→ Pedido proposto A: Reescreva a listagem desde o seu início até à linha que contém "coord(152,307)", trocando "dropdown" por "menu suspenso" e deixando tudo o resto inalterado.

→ Excerto do texto:
________________________

Visito a atraente cidade de Chiang Mai antes de abandonar por uns dias a civilização ao encontro da minoria étnica Poe. Mas os trágicos acontecimentos provocados pelo maremoto fazem-me mudar de rumo. Do Laos – onde já me encontrava – sigo imediatamente para Phuket, onde me deparo com cenários paradisíacos transformados em locais de dor. Nenhuma palavra conseguirá fazer justiça ao horror que testemunho.
Depois de Bangkok e de uma curta paragem na histórica povoação de Sukhotai, decidi rumar mais a norte com o intuito de conhecer a tranquila cidade de Chiang Mai e algumas das minorias étnicas que habitam a região. Uma longa jornada sentado num autocarro a precisar de reforma e que, sem grande espanto, acabou por avariar a meio caminho. Mas haveria de mudar radicalmente de planos, em virtude da calamidade que se abateu sobre as regiões mais a sul.
Chiang Mai, propriamente dita, é uma cidade muito atraente. Cosmopolita, sem a agitação de uma grande metrópole como Bangkok. Mas suficientemente pequena para ainda manter o charme daqueles exíguos lugares onde um viajante se sente aconchegado. E, ao domingo à noite, no mercado semanal que na zona histórica tinha lugar, era possível adquirir artefactos provenientes de grupos étnicos das redondezas, vendidos pelos próprios. E observar assim alguns dos seus costumes e tradições. O principal motivo, afinal, que me trouxe até ao norte da Tailândia.
Decidi, pois, abandonar por uns dias a civilização. Encontrei uma genuína agência de ecoturismo e embrenhei-me numa floresta algures entre Chiang Mai e Mai Sariang, já muito próximo da fronteira com Myanmar. Chegámos a uma aldeia da minoria étnica Poe, um subgrupo da tribo mais populosa da Tailândia – os Karen – e fomos recebidos com alguma desconfiança. Ou talvez uma cautelosa distância que será suposto manterem perante forasteiros. Mas, uma vez quebrado o gelo, tudo foi diferente. Nunca saberei se foi da confraternização à volta do calor de um braseiro, de uma garrafa de vinho de arroz que ali se esvaziou ou apenas o normal período de tempo que pessoas tão diferentes necessitam para se adaptarem à presença de outrem. E assim comecei a saber mais sobre os Poe.
Com a ajuda de um guia-intérprete, descobri que a aldeia vive sem líderes. Todos são chamados a intervir na tomada de decisões. Existe apenas um ou outro elemento masculino que, por saber ler e escrever, é incumbido pela comunidade de tratar de questões burocráticas na capital da província. As mulheres são responsáveis pela maioria das tarefas diárias, incluindo trabalhos pesados como acartar madeira e água. E cozinhar, lavar, limpar e olhar pela descendência. Os homens, esses, têm aparentemente como principal missão, a construção e manutenção da casa da família. À parte isso, pouco mais têm que fazer. A não ser fumar, conversar e beber.

________________________

→ Dados brutos:
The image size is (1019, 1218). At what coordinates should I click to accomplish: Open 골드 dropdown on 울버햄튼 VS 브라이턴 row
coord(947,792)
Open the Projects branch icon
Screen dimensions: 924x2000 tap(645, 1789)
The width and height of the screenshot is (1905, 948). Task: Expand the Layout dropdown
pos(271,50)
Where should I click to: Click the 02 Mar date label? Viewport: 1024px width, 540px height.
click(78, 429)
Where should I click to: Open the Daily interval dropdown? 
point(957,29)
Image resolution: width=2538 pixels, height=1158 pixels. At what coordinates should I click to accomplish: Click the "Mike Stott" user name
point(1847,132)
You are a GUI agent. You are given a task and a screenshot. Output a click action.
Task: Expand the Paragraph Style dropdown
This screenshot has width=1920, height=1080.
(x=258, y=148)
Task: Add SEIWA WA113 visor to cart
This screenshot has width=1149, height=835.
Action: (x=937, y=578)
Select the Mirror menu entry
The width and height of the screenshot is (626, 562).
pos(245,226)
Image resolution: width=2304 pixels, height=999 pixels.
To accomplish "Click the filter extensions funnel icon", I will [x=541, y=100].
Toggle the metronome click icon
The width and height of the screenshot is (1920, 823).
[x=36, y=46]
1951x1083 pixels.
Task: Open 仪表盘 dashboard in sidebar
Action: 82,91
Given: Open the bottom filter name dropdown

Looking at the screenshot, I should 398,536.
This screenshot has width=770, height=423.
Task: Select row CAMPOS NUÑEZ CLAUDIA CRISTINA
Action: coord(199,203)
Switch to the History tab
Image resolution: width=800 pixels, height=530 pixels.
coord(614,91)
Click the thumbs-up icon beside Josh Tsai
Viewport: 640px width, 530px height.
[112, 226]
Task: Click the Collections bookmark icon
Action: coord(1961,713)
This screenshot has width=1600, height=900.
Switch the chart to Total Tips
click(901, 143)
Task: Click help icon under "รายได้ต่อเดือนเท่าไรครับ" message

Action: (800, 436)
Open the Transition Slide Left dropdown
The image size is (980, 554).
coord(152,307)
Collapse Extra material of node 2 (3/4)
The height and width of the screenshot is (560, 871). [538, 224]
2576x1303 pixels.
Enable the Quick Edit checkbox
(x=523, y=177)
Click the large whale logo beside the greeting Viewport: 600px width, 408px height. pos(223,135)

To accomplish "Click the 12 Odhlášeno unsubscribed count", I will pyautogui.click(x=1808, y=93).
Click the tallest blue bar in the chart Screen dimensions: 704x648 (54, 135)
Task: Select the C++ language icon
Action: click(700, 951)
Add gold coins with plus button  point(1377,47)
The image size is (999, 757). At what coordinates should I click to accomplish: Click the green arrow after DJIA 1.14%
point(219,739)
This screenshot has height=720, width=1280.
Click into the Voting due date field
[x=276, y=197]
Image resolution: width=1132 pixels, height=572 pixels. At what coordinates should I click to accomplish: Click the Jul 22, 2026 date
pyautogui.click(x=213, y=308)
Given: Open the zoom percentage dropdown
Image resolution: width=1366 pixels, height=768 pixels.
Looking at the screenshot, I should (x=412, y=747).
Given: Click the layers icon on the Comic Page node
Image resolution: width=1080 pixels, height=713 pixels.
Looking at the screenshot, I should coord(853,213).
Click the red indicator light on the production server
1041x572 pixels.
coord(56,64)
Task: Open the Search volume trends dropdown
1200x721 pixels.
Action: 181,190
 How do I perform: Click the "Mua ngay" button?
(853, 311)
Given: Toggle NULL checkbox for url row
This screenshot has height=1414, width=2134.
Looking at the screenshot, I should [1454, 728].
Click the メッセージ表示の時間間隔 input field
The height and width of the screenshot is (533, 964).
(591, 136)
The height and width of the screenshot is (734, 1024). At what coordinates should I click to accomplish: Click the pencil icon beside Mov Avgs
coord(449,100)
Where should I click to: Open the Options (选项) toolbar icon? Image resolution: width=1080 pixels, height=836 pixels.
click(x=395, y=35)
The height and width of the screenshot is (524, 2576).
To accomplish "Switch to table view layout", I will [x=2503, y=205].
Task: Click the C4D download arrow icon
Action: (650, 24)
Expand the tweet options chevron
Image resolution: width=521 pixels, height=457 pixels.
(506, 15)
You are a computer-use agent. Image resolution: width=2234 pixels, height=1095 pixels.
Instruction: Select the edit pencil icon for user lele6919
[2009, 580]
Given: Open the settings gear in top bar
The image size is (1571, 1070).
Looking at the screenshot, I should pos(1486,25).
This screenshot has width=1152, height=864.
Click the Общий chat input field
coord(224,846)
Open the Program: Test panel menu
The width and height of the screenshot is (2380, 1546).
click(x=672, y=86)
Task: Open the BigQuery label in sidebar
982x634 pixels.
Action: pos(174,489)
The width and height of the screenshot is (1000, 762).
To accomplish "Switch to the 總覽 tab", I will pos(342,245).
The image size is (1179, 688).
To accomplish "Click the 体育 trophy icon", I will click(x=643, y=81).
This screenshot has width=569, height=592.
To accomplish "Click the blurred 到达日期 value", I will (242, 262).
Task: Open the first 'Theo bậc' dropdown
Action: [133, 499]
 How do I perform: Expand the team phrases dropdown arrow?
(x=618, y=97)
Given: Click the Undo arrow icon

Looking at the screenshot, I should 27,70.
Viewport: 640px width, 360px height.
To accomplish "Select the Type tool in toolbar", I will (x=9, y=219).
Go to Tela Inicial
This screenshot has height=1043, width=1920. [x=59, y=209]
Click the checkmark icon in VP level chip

________________________

→ Pedido proposto B: Segundo o excerto do texto, de que tribo são os Poe um subgrupo?

→ Resposta A:
The image size is (1019, 1218). At what coordinates should I click to accomplish: Open 골드 menu suspenso on 울버햄튼 VS 브라이턴 row
coord(947,792)
Open the Projects branch icon
Screen dimensions: 924x2000 tap(645, 1789)
The width and height of the screenshot is (1905, 948). Task: Expand the Layout menu suspenso
pos(271,50)
Where should I click to: Click the 02 Mar date label? Viewport: 1024px width, 540px height.
click(78, 429)
Where should I click to: Open the Daily interval menu suspenso? 
point(957,29)
Image resolution: width=2538 pixels, height=1158 pixels. At what coordinates should I click to accomplish: Click the "Mike Stott" user name
point(1847,132)
You are a GUI agent. You are given a task and a screenshot. Output a click action.
Task: Expand the Paragraph Style menu suspenso
This screenshot has width=1920, height=1080.
(x=258, y=148)
Task: Add SEIWA WA113 visor to cart
This screenshot has width=1149, height=835.
Action: (x=937, y=578)
Select the Mirror menu entry
The width and height of the screenshot is (626, 562).
pos(245,226)
Image resolution: width=2304 pixels, height=999 pixels.
To accomplish "Click the filter extensions funnel icon", I will [x=541, y=100].
Toggle the metronome click icon
The width and height of the screenshot is (1920, 823).
[x=36, y=46]
1951x1083 pixels.
Task: Open 仪表盘 dashboard in sidebar
Action: 82,91
Given: Open the bottom filter name menu suspenso

Looking at the screenshot, I should 398,536.
This screenshot has width=770, height=423.
Task: Select row CAMPOS NUÑEZ CLAUDIA CRISTINA
Action: coord(199,203)
Switch to the History tab
Image resolution: width=800 pixels, height=530 pixels.
coord(614,91)
Click the thumbs-up icon beside Josh Tsai
Viewport: 640px width, 530px height.
[112, 226]
Task: Click the Collections bookmark icon
Action: coord(1961,713)
This screenshot has width=1600, height=900.
Switch the chart to Total Tips
click(901, 143)
Task: Click help icon under "รายได้ต่อเดือนเท่าไรครับ" message

Action: (800, 436)
Open the Transition Slide Left menu suspenso
The image size is (980, 554).
coord(152,307)

→ Resposta B: Dos Karen, a tribo mais populosa da Tailândia.